Renaud développe le secteur des placements alors que Mariéva prend en charge celui de l’assurance. Il se peut que le frère de Mariéva, réserviste en Afghanistan, se joigne aussi à la relève à son retour l’été prochain. Il aura alors 21 ans. Dans son plan de développement, Renaud envisage en outre d’acquérir des blocs d’affaires, préférablement sur la Rive-sud de Montréal. « J’envisage d’acheter des blocs d’affaires où les conseillers demeureront en place au sein de mon cabinet », explique Renaud Gagner.
Chez Mavalex Services financiers, Marie-Ève Joannette ne savait pas quoi faire de sa vie il y a dix ans. Elle remplace sa mère Solange Lepage pour quelques jours alors que son père, Claude Joannette, est à un congrès. Elle se dit qu’elle fera cela en attendant. Elle se prend au jeu. « Maintenant, on m’offrirait plus d’argent ailleurs que je ne changerais même pas. » À 30 ans, ce sont surtout les horaires flexibles et la possibilité de voyager qui plaisent à cette mère de trois enfants.
Au début, la jeune mère développe sa clientèle en rappelant de vieilles connaissances. Bientôt, elle solidifie sa clientèle en demandant systématiquement des noms de références. De son propre aveu, elle ne met toutefois pas le même nombre d’heures que son frère au développement des affaires. Les revenus diffèrent en conséquence.

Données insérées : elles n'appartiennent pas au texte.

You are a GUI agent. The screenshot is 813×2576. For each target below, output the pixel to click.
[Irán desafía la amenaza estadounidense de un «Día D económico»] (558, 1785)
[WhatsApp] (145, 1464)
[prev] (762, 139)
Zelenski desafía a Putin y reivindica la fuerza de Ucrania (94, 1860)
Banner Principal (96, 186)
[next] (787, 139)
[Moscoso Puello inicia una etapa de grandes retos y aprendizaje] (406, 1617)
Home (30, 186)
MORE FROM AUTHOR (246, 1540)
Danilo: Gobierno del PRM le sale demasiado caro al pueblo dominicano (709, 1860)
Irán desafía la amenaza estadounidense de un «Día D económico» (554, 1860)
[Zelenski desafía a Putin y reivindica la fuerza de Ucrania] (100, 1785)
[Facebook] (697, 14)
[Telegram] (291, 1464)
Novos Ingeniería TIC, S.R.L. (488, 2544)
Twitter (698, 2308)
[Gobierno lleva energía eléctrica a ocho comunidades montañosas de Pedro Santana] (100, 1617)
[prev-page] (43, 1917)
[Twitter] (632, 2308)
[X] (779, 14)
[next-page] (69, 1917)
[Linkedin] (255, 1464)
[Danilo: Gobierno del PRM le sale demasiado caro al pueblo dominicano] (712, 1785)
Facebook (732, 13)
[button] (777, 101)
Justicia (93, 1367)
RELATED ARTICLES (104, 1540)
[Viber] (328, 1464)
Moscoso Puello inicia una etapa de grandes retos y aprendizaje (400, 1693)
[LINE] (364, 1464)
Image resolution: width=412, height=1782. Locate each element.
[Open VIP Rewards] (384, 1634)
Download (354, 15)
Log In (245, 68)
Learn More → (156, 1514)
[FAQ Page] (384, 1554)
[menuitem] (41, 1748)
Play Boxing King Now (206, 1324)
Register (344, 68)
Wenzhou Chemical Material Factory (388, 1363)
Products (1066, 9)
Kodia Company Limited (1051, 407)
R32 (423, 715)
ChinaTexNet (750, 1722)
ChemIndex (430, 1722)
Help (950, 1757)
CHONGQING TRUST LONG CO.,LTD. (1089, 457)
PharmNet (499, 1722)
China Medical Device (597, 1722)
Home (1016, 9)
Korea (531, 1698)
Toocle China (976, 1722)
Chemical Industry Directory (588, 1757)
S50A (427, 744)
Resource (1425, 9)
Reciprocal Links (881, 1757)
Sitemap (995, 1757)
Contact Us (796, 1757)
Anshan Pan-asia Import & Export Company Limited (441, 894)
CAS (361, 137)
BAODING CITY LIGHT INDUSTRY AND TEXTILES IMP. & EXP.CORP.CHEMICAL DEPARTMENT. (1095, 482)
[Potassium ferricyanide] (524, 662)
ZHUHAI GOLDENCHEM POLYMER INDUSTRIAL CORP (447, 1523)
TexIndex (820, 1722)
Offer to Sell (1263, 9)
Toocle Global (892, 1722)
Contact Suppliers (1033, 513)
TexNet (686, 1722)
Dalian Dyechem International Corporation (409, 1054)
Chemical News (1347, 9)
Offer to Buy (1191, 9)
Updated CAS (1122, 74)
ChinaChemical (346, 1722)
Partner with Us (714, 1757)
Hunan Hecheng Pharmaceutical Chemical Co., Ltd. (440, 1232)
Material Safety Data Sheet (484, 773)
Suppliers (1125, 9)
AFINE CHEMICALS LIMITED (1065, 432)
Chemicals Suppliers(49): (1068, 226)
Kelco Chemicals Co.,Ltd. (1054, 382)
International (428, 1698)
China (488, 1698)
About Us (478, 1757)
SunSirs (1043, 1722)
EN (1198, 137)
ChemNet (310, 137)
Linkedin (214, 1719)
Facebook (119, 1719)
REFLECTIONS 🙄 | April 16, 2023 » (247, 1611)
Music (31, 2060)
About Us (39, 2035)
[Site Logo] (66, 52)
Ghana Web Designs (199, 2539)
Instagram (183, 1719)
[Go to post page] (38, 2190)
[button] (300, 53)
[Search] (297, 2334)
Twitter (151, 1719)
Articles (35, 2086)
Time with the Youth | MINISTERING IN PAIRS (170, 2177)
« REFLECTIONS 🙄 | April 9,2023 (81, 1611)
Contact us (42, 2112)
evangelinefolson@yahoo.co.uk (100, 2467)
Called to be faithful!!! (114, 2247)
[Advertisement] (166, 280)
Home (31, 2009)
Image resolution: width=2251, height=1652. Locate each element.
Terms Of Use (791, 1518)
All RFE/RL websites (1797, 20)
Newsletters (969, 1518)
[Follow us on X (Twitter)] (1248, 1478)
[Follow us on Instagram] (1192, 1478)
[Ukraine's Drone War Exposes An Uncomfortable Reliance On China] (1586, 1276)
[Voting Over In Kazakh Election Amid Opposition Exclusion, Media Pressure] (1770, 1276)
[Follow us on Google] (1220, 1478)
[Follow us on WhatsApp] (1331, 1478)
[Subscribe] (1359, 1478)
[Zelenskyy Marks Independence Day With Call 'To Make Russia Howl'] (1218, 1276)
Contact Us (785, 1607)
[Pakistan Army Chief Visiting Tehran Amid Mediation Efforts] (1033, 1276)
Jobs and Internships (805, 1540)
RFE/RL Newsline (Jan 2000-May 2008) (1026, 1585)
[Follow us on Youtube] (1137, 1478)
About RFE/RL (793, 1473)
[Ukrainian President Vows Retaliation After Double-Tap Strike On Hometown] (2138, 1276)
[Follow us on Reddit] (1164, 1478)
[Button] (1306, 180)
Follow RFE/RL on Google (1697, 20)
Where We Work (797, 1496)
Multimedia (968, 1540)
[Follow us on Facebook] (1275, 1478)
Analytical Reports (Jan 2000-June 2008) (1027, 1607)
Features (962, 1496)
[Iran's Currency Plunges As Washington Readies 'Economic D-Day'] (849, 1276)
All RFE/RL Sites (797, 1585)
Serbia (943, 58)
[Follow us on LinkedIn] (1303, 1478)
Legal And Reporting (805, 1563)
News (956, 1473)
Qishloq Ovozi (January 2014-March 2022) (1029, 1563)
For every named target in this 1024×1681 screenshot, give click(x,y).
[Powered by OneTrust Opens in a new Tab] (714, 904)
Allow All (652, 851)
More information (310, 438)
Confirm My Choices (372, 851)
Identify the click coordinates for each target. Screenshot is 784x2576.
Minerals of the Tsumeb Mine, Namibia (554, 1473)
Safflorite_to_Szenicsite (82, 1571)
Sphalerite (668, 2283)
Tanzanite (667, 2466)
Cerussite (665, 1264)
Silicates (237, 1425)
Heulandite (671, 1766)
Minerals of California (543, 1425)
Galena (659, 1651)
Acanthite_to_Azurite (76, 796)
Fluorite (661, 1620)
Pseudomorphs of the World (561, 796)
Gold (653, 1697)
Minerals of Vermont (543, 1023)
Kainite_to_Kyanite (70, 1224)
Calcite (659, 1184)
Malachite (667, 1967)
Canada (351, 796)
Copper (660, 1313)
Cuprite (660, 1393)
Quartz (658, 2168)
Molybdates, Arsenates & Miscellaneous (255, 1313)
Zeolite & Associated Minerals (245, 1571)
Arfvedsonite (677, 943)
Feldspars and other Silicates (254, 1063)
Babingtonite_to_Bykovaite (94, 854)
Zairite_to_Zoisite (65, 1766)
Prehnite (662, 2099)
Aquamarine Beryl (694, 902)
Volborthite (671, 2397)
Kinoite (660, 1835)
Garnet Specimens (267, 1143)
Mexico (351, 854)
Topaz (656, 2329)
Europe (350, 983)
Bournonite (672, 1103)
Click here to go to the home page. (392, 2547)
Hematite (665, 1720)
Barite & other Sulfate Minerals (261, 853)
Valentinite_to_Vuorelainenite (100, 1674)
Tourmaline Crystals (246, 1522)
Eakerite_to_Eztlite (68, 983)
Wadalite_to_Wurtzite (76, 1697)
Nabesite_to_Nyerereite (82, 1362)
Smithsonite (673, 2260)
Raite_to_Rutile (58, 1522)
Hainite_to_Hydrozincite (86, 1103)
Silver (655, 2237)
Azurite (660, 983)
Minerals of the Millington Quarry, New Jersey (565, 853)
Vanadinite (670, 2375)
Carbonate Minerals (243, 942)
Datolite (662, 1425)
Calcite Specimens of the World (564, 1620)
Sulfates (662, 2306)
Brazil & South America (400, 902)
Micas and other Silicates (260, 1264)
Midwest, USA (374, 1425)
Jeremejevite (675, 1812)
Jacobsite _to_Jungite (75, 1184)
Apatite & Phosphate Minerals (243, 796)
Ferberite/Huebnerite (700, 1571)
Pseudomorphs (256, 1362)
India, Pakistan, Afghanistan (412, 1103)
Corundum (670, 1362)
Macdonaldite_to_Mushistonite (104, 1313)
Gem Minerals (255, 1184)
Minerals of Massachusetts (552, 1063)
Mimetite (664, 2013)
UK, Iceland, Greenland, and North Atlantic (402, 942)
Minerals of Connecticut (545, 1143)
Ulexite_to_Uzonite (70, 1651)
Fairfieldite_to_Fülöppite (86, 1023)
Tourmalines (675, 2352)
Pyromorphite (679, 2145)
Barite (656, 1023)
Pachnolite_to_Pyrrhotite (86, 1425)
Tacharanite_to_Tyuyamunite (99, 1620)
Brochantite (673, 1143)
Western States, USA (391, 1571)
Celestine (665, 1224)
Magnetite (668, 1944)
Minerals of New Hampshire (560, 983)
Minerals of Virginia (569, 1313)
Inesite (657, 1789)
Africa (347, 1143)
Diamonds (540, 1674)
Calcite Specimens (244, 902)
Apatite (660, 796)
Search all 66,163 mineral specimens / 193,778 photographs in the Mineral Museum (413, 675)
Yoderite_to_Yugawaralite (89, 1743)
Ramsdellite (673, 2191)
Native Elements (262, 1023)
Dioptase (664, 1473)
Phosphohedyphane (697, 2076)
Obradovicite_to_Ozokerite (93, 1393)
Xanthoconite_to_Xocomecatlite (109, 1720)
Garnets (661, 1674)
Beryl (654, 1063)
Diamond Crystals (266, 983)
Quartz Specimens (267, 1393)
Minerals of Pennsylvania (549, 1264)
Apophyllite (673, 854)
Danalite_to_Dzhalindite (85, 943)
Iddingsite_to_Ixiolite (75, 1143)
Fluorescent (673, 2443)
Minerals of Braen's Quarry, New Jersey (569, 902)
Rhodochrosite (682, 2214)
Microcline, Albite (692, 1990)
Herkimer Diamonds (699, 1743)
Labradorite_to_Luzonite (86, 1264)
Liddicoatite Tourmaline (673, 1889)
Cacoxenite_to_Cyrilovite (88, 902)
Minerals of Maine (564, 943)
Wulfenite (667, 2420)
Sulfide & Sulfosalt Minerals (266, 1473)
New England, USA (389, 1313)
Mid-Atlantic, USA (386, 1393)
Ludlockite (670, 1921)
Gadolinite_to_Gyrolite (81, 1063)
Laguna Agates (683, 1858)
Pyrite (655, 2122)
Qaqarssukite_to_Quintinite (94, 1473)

Cadet de la famille, Alexandre Joannette arrive huit ans plus tard, après avoir exprimé maintes fois son désintérêt pour la carrière. Son bac en administration des affaires en poche, le jeune homme au début de la vingtaine se dit qu’il peut faire mieux que vendeur d’assurance. Il finit pourtant par s’essayer.
« En faisant des planifications pour mes clients, j’ai réalisé à quel point je pouvais mettre mes études à profit pour aller plus loin que je l’aurais pu avec un niveau académique moindre. » Alexandre a été attiré par la liberté, mais contrairement à sa sœur, il a la discipline inscrite en lui.
Dans les deux cas, Claude et Solange ont été pris par surprise. « Nous n’avions pas prévu la relève, se rappelle Claude Joannette. Nous visions plus haut pour nos enfants : avocat ou médecin par exemple. » Solange aurait voulu les voir s’orienter vers un domaine plus facile.
La relève fait toutefois son chemin. Claude prévoit passer la barre à un nouveau président dans dix ans. « Au lieu de servir 2 000 clients, j’en servirai alors 200. Les enfants auront carte blanche pour développer l’entreprise », confie-t-il. Alexandre a déjà une vision claire. « Notre but est d’engager et de grossir. »
À ceux qui craignent d’indisposer leurs clients en les transférant à leurs enfants, les cinq familles rencontrées sont unanimes : la perspective d’une jeune relève rassure les clients. « Plusieurs de nos clients se sont dit rassurés par la venue de nos deux fils, témoigne Murielle Leblond. Des clientes m’ont confié qu’elles se sentiront ainsi moins déstabilisées si je devais partir. »
Chez les parents, Simon prend ainsi en charge les générations suivantes des clients de Pierre et de Pauline.